Micheal Martin (Julien Behal/PA)

Senan Molony

The report on the Mother and Baby Homes scandal will be published as soon as possible, the Taoiseach has said.

Micheál Martin insisted that the Government has acted to preserve records, not put them beyond use.

He said his policy was one of “openness, transparency and honesty” on the issue.

Last week’s legislation transferring 60,000 records and a database to Tusla was introduced because it was “very clear” the records would otherwise have been destroyed, he said, otherwise rendered useless.

The legislation had been introduced to make sure they could instead be preserved and protected.

“That was the motivation,” he said.

The Government would also move to reintroduce a Bill from the last administration for greater information and tracing, he said.

“Our objective is to bring that legislation back,” he said. In any conflict of privacy versus access, the attitude would be towards favouring access, while not ignoring any particular privacy argument.

Mr Martin said last week’s Bill, now enacted, “wasn't an attempt to do anything, or shut anything down.

That was not the motivation behind the legislation".

“Yet, there was a whole social media campaign, and with some political parties engaged in that, alleging that (sealing of records). That just was not factually correct.”

The Taoiseach said his objective was to get the final report, which is due for delivery today, “published as quickly as we possibly can".

“My understanding is it could go to 4,000 pages and then obviously the Attorney General will have a look at it. But there's a determination in Government that we get this published as quick as we can — the sooner the better as far as I'm concerned.”

The other critical issue was information and tracing legislation.
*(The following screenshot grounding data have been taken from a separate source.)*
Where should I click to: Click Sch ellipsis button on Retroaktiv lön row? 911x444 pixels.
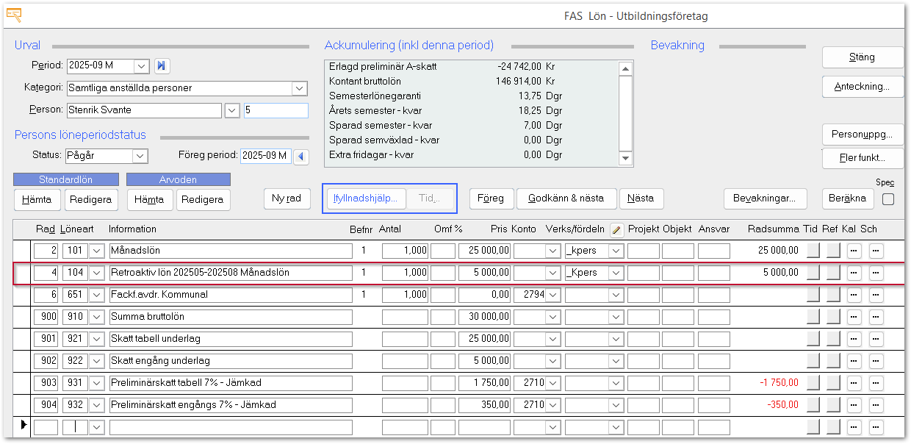875,273

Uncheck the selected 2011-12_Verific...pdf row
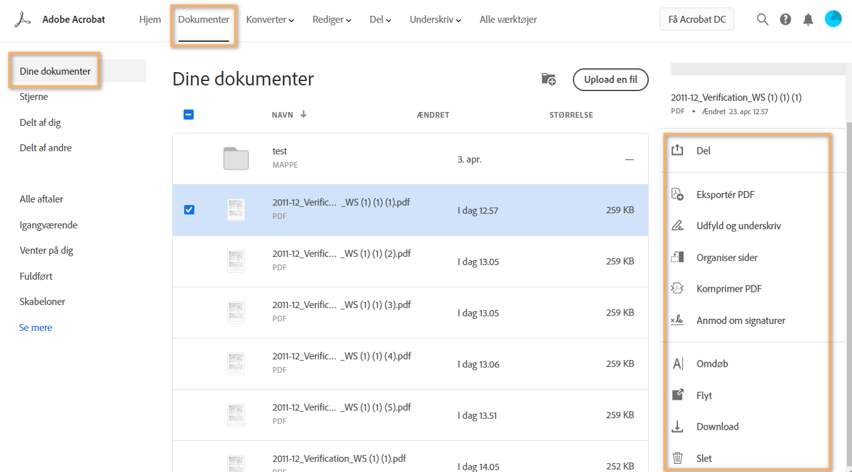(189, 209)
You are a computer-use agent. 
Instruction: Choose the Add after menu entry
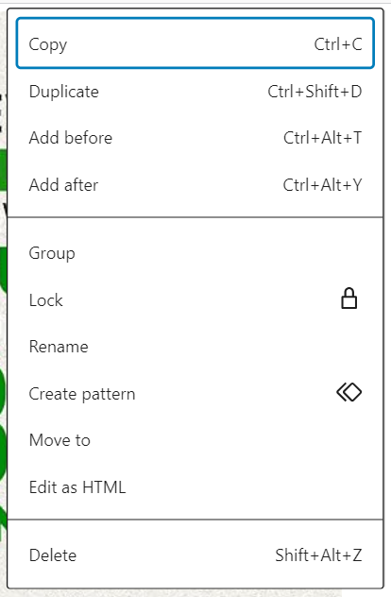point(196,185)
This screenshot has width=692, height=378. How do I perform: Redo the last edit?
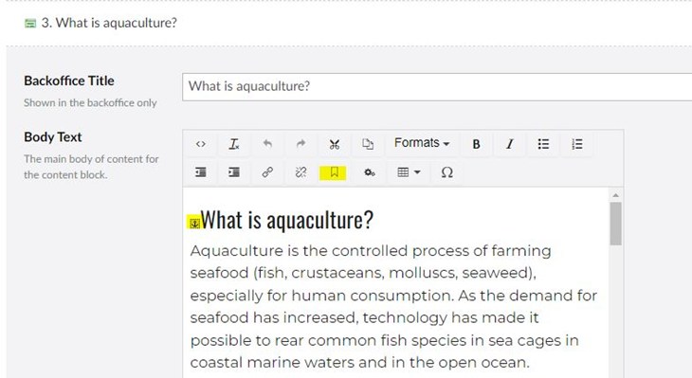click(x=301, y=144)
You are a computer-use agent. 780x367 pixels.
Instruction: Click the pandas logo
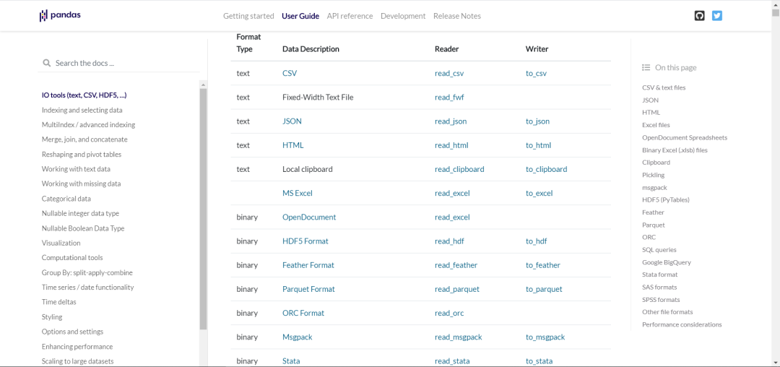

The last Children’s Minister, Katherine Zappone, had taken back legislation “because of controversy, challenges and disputes around the limited degree of access to records”, he said.

There were different perspectives on that, and the current minister had constitutional limitations on what she could do. But Mr Martin pledged: “Our objective is to bring that legislation.”

But while unfettered access was asked for, there may have been issues around records in terms of what a mother may have wanted.

“My view is that we want to do everything we possibly can to facilitate access, and the minister is working on that.” There would be full consultation with all those who represent survivors, he added, before legislation is passed.

Nonetheless the GDPR restrictions would continue to apply to existing records and the database, and ongoing work was required to ensure “as much access as possible” for those seeking access to their records.

“Our first concern there is the survivors,” he said.

“No government wants to bury anything in the modern era. Why would we?”

The Taoiseach noted that he himself had set up the first inquiry into institutional sex abuse, the Ryan commission, as well as the inquiry into child sexual abuse in the Ferns diocese.